■ PROVIDED RECORDS:

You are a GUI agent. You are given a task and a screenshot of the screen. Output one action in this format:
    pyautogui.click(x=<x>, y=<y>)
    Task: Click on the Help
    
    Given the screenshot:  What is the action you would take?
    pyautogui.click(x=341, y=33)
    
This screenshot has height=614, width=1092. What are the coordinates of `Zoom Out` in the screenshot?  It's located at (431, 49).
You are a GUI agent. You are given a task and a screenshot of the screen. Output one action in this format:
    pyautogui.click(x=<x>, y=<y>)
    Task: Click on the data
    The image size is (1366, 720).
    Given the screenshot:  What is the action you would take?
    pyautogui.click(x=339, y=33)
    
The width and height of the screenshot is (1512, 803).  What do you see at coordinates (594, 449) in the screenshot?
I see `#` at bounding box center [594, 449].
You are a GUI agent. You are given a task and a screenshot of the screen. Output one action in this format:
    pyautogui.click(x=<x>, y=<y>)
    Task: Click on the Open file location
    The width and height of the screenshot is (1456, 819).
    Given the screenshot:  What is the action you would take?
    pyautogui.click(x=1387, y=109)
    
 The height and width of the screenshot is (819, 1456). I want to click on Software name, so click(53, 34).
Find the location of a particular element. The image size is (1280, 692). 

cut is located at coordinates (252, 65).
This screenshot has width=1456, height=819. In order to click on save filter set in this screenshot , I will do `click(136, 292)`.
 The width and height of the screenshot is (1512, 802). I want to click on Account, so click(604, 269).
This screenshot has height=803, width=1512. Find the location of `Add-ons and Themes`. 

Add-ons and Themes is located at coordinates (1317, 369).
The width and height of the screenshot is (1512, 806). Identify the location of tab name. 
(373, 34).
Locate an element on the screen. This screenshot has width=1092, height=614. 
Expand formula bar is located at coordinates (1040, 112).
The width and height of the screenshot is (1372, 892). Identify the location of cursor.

■ WHAT IS REQUIRED: How many lines of the entries above contain the word "located"? Reply with the number alone.

■ FINISHED TASK: 4